2008年10月30日に秋山孝著書「Chinese Posters」が、朝日新聞出版より全国で発売された。中国の建国初期から文化大革命期に制作されたポスターは、これまでほとんど美術研究の対象となっていなかった。そのことに疑問をもったことがきっかけで、2002年から6年間にわたって約300点のポスターを収集した。本の内容は、1949年中華人民共和国成立・1966年文化大革命を経て2008年四川大地震までの激動の中国現代史をポスターで見ることができる。
ポスタ?は、いったい何を語っているのだろうか。ポスターはメッセージを含んでいるビジュアル・コミュニケーション表現だ。大きな声で叫んではいない。ポスターは、音も出ないし声も出ない静かにそこに佇んでいる「沈黙の声」である。だからこそ熟考した含みのある「沈黙の声」が響き渡っているのである。聞こえない人には全く聞こえない。目で聞こえる人だけが理解できる。だから視覚芸術と呼ばれる所以なのである。
「”Homage Shigeo Fukuda” 古今図案師似顔挿絵之図福田繁雄」
Third International Biennial of Poster Bolivia
福田繁雄先生は日本の侍だ。彼は厳しさ、静けさ、そしてユーモアを兼ね備えていた。東京藝術大学でぼくは福田先生から多くのことを教わった。(2009年1月11日、クモ膜下出血で逝去された)
2009年7月12日に「秋山孝ポスター美術館長岡」が開館する。秋山孝の出身地である新潟県長岡市に誕生する。美術館は歴史的建造物・旧北越銀行宮内支店を修復し、イラストレーションとポスターを国際的に研究し受発信するポスター美術館となる。目的・必然性・内容を大切にした展示を目指し、地元・小林虎三郎の教育精神を受け継いだ教育を大切にする美術館である。「美術館大学」という名で年に5回の講演会を行う予定である。

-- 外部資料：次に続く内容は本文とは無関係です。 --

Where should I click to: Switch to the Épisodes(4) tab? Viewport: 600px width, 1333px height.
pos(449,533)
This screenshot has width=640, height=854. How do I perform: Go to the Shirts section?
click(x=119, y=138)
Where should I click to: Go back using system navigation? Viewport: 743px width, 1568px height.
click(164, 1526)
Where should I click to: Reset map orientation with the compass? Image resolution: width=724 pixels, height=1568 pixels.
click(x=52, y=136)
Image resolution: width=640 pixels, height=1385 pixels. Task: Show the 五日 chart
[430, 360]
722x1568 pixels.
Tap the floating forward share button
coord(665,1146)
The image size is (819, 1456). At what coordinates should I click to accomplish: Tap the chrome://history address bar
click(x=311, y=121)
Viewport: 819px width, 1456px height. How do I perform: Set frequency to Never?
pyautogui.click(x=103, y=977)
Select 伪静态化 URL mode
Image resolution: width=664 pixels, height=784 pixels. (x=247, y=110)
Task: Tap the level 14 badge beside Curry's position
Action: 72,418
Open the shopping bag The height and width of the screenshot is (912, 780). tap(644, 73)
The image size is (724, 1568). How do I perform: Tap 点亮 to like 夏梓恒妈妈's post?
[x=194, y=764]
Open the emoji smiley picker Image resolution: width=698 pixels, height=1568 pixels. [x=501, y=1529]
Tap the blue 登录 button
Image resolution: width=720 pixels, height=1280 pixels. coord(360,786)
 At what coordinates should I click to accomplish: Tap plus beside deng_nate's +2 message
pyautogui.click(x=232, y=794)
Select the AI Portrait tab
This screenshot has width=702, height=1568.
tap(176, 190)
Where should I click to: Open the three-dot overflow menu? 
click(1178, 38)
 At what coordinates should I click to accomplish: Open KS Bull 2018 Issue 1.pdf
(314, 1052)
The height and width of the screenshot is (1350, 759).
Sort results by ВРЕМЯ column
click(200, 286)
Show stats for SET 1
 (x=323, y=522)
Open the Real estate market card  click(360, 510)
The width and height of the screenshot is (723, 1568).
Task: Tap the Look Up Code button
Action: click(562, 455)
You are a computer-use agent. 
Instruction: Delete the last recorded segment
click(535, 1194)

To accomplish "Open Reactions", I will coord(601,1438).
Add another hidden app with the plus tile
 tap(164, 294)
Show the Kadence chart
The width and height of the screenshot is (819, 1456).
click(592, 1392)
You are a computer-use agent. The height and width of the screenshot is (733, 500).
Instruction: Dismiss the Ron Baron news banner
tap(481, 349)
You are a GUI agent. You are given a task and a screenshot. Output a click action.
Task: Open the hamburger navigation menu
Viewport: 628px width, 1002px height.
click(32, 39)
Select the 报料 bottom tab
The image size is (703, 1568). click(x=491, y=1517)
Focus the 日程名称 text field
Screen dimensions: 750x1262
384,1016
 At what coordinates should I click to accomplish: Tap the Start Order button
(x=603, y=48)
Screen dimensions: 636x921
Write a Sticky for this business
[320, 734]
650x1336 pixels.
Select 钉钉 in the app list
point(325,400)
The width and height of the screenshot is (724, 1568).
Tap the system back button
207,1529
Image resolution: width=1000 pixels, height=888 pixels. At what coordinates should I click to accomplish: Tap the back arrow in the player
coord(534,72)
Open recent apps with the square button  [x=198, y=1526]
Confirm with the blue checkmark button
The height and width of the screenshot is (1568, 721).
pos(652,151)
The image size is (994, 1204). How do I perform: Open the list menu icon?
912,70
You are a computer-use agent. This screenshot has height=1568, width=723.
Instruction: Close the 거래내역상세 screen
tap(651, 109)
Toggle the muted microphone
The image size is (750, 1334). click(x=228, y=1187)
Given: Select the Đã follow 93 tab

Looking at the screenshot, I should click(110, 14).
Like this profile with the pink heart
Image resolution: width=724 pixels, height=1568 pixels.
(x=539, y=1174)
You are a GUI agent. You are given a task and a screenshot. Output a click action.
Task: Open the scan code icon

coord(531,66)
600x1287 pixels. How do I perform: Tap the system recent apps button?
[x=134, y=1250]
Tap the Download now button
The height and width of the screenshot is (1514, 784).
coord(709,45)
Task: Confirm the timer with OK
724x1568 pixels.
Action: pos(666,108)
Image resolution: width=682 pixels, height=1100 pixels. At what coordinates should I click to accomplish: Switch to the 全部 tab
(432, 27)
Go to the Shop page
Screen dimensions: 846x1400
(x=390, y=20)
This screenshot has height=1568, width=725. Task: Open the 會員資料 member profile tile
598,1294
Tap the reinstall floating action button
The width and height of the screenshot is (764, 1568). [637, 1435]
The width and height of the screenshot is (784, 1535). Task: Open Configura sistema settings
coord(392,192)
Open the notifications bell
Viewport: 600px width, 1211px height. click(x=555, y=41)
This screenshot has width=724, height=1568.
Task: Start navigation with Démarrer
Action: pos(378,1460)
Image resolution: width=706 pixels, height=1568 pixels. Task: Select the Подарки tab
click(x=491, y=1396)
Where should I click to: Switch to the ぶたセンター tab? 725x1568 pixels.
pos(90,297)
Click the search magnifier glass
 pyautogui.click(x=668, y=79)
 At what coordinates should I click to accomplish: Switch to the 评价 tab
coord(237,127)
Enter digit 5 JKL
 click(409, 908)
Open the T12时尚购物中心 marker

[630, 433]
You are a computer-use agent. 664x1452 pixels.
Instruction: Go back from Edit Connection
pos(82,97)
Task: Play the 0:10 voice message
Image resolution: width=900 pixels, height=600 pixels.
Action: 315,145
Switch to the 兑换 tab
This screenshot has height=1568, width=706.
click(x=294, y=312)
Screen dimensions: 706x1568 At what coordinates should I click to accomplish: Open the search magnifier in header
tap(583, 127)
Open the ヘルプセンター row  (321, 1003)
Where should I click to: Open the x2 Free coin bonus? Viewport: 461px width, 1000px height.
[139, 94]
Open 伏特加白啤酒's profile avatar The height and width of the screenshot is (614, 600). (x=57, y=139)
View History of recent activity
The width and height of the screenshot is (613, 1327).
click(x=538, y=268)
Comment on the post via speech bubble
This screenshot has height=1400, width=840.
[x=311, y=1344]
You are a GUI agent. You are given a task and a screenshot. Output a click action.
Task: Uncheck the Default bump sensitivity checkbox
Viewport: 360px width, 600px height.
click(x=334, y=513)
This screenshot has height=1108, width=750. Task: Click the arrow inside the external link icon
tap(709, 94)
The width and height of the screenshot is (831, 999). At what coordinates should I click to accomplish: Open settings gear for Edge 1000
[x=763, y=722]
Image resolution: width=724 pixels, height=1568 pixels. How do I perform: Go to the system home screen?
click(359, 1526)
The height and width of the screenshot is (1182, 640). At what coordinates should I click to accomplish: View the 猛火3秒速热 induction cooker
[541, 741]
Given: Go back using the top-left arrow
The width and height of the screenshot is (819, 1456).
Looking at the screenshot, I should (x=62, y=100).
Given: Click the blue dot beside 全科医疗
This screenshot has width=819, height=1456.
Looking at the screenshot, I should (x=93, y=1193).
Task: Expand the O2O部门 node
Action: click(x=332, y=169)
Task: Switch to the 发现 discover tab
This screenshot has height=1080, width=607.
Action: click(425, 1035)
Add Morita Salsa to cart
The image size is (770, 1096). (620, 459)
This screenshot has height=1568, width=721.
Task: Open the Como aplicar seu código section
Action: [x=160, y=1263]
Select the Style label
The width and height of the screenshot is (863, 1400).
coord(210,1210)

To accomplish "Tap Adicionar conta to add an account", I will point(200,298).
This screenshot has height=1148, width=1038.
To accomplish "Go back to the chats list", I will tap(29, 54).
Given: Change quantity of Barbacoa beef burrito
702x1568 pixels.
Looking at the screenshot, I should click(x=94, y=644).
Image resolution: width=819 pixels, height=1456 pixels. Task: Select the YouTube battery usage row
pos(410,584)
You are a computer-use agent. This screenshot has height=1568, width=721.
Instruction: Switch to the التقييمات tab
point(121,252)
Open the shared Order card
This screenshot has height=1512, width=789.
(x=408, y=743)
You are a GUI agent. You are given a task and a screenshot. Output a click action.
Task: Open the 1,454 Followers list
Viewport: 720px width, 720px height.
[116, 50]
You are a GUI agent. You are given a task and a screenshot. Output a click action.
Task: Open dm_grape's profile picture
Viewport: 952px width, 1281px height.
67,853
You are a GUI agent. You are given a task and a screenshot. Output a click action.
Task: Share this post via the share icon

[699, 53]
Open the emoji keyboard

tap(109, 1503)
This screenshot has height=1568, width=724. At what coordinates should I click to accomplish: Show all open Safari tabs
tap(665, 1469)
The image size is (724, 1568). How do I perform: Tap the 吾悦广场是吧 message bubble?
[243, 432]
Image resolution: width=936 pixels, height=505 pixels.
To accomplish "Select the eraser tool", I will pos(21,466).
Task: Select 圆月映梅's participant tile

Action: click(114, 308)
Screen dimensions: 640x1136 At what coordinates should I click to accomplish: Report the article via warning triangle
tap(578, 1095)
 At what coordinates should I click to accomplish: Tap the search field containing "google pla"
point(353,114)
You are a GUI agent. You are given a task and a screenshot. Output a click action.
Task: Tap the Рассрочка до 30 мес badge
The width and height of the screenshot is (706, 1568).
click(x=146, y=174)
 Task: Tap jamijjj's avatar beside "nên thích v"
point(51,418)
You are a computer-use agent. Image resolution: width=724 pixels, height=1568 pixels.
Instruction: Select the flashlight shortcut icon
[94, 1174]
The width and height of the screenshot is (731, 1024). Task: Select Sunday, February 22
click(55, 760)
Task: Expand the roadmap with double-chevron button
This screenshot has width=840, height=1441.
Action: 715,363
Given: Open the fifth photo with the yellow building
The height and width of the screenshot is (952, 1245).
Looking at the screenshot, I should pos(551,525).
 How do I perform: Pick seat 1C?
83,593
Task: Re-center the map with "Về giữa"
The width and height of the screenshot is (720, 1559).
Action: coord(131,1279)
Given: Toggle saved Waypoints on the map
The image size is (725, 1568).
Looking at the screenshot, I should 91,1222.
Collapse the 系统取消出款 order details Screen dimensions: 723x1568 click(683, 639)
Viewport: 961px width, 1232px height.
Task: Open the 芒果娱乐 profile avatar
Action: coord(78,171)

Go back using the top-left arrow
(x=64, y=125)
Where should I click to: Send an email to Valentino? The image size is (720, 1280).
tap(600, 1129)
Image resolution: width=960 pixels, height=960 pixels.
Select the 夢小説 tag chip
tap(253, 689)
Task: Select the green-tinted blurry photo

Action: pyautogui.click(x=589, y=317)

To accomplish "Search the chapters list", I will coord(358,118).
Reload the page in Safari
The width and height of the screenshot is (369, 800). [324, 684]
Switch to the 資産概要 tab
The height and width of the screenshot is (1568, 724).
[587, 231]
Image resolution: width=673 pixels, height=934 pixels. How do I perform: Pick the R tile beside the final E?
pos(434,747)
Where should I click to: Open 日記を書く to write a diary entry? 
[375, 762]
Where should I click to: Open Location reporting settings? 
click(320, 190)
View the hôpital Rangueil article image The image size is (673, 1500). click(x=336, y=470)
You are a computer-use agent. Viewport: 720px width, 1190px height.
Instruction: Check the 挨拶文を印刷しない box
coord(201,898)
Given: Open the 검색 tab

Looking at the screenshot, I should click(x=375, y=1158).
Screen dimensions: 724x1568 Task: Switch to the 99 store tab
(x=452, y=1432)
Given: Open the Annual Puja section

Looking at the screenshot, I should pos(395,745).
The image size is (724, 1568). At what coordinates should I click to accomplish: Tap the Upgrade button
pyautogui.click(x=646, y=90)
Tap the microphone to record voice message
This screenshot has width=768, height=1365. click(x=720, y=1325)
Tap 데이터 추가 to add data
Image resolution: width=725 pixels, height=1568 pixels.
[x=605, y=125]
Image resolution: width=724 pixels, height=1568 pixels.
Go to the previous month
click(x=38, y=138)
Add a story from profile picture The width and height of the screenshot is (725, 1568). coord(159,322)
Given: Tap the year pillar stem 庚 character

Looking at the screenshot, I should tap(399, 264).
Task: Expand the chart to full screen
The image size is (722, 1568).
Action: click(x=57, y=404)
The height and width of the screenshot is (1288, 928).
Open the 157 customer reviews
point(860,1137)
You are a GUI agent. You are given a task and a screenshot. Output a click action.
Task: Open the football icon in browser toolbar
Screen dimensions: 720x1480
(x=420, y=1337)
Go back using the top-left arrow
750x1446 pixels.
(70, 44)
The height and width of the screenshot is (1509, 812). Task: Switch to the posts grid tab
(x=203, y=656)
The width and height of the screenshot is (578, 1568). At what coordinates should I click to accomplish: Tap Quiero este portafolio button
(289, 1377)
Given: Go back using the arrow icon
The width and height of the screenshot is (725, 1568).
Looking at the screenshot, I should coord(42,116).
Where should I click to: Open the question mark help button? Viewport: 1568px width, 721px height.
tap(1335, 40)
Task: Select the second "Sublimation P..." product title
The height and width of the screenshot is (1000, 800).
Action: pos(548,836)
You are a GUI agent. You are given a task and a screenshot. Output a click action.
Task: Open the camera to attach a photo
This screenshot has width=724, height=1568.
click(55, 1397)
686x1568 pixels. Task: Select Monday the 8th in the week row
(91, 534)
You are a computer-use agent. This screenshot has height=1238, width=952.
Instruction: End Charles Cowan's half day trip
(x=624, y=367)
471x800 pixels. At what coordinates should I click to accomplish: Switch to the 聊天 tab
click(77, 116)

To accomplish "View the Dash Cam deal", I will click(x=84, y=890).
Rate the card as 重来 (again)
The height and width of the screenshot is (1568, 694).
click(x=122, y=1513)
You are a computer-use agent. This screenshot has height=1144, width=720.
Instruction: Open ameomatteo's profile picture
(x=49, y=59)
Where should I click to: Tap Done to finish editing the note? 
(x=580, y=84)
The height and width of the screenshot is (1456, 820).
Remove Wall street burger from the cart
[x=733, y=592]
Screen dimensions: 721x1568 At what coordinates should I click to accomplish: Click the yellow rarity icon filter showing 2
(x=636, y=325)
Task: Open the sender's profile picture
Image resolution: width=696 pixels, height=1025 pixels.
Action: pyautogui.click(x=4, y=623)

日本の1.4倍の広さを持つタイ王国において初個展を開催した。8月11日から8月23日まで首都バンコクのタイランド・ノウレッジセンターの会場だ。首都バンコクは、チャオプラヤー川が流れ、王宮と格式の高い寺院ワット・プラケオがそびえ建つ。展覧会のテーマは「ユーモア」だ。ユーモアは国際コミュニケーションの道具として重要で効果がある。ポスターのデザインはバンコクの名物トゥクトゥクだ。派手な外観の小型オート三輪にポスター塔を乗せてバンコクの夜を走る。そのイラストレーションを見ると、笑顔がやってきた。